As several of you mentioned, this organism can be identified by the presence of both trophozoites and cysts in the patient's specimen, as well as the characteristic source (ocular/contact lens) and exposure history (swimming in fresh water). Both Acanthamoeba spp. and Balamuthia mandrillaris form cysts and trophozoites in humans, whereas Naegleria fowleri only forms trophozoites (and rarely flagellated forms in cerebrospinal fluid), and therefore the latter can be excluded by the presence of the cyst forms. Of the two organisms that do form cysts in humans, only Acanthamoeba species are known to cause ocular infections - primarily in patients who wear contact lenses, thus giving us our final diagnosis.
Trophozoite:
Cysts:
Acanthamoeba are free-living amebae that are ubiquitous in fresh water sources and can therefore easily contaminate contact lenses when worn during swimming.
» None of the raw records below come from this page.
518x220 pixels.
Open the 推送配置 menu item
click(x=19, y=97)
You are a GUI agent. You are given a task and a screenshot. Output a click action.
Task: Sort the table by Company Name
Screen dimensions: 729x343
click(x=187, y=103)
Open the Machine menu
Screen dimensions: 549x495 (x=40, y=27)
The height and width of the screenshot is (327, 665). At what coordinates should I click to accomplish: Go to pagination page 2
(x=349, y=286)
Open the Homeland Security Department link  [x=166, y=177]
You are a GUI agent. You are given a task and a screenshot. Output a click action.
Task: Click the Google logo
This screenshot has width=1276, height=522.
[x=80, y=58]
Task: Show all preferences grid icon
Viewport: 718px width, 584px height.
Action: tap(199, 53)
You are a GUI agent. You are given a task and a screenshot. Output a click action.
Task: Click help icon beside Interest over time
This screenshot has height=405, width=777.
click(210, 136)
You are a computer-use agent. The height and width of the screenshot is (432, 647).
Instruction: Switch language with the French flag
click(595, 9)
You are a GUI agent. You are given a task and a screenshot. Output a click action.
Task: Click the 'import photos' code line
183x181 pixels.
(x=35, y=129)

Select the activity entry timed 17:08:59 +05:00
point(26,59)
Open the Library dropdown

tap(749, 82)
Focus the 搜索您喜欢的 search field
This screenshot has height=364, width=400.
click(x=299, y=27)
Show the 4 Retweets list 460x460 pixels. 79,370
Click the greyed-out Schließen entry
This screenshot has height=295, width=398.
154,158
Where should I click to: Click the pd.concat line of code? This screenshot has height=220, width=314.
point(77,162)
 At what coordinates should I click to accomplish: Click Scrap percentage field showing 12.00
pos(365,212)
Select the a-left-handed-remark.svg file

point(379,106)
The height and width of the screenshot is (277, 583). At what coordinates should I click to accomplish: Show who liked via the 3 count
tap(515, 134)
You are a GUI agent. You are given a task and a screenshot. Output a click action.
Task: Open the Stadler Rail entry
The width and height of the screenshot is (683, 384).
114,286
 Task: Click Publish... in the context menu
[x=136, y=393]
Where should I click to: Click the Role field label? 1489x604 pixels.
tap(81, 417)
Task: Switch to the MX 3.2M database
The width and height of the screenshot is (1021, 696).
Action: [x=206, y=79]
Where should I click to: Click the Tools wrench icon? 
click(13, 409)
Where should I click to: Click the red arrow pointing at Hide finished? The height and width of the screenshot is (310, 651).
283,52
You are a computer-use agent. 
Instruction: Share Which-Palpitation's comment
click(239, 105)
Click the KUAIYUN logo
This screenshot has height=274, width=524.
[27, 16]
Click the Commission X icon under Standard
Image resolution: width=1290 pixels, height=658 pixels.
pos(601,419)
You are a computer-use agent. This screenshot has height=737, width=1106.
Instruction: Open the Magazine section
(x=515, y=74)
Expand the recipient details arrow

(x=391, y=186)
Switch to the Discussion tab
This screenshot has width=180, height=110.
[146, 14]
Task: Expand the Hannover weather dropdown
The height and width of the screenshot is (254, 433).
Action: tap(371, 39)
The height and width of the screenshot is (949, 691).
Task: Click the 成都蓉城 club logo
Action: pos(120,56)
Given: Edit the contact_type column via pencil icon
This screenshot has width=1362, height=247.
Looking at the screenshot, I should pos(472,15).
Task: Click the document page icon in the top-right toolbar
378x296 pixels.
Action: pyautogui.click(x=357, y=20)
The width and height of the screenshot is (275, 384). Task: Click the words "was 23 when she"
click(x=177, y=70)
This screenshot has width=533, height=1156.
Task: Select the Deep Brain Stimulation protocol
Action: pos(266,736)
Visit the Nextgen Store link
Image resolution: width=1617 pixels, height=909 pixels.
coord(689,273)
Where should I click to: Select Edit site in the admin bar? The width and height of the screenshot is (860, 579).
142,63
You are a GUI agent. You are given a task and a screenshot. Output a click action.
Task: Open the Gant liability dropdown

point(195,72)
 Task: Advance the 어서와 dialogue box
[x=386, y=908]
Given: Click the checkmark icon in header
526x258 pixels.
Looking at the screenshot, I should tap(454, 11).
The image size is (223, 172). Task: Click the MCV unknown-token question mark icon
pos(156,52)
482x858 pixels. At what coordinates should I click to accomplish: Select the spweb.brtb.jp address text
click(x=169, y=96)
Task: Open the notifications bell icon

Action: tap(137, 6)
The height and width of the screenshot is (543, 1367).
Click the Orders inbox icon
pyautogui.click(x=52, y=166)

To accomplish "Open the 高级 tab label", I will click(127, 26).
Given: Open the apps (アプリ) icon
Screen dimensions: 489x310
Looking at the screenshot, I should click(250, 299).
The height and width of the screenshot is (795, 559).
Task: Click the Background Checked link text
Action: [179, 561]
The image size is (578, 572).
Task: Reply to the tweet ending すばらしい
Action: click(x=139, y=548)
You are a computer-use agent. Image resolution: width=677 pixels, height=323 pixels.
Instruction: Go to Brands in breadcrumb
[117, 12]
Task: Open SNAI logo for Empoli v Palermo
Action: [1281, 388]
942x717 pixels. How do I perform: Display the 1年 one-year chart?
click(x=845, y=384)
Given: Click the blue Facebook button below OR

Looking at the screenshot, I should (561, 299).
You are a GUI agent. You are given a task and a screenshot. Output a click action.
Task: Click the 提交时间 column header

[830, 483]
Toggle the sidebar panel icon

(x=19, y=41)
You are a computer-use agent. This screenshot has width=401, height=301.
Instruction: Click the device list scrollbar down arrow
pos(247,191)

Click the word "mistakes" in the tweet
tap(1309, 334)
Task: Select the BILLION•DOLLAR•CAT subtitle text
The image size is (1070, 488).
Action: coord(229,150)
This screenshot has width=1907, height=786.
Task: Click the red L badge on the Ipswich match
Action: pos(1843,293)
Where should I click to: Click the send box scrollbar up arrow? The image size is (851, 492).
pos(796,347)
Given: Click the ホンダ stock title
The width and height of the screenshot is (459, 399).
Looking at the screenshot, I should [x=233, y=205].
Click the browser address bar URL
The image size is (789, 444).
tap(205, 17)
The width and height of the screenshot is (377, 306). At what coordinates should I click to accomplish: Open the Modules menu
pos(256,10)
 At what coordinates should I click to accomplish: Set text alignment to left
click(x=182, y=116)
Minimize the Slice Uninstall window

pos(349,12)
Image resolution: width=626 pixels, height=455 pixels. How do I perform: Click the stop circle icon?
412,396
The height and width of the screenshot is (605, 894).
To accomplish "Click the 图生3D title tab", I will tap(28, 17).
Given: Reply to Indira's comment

Note that there are also abundant bacteria present in this specimen. The bacteria that grew in the routine cultures from this patient were also common environmental organisms, and it is therefore they also likely were introduced while he was swimming with his contact lenses.
3 comments:
Please I soul de like to know W hice Kind of satinado is this and What dilution, Thank You so much,
@MercedeSubirats
Excuse me , Please I would like to know which kind of stain is this and What is dilution?
Thank you so much,
@MercedeSubirats
This is a hematoxylin and eosin stain - a stain commonly used in histopathologic sections. The specimen is ocular fluid that was spun down and made into a cell block which was embedded in paraffin and sectioned like a tissue.